Challenge — Please retype every one of the rows below word for word, leaving the pictures out.

Items —
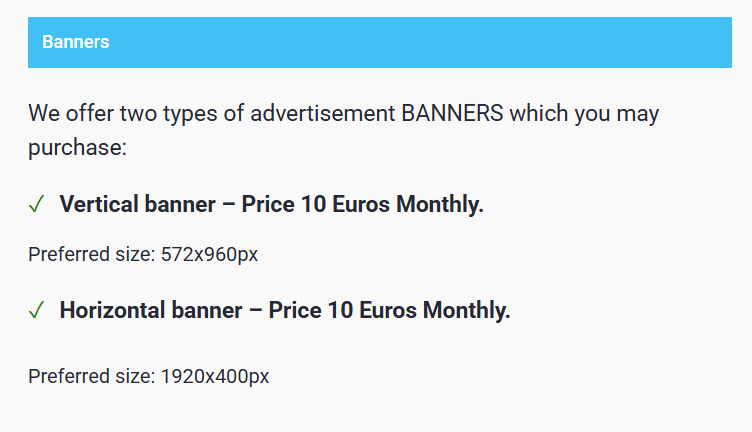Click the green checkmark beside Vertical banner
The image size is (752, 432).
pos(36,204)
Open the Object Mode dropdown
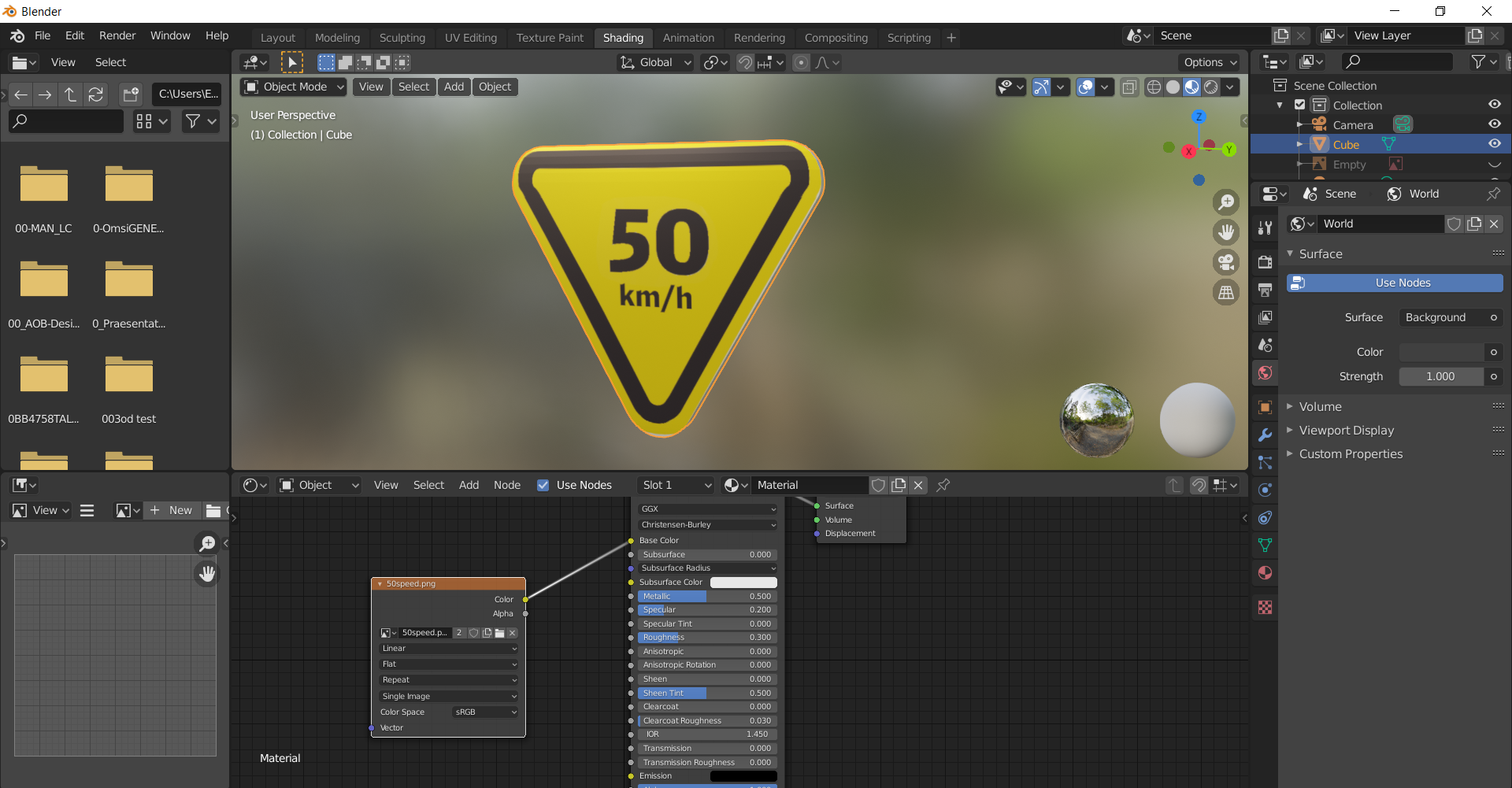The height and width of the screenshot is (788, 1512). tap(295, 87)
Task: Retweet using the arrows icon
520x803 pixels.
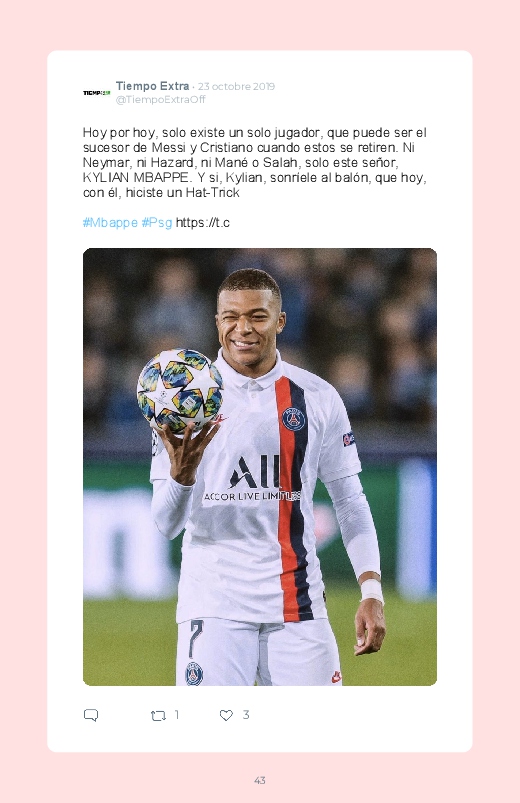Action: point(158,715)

Solution —
Click the green checkmark beside Vertical banner
The image size is (752, 432).
pos(36,204)
Open the Object Mode dropdown
The height and width of the screenshot is (788, 1512). tap(295, 87)
Task: Retweet using the arrows icon
520x803 pixels.
Action: point(158,715)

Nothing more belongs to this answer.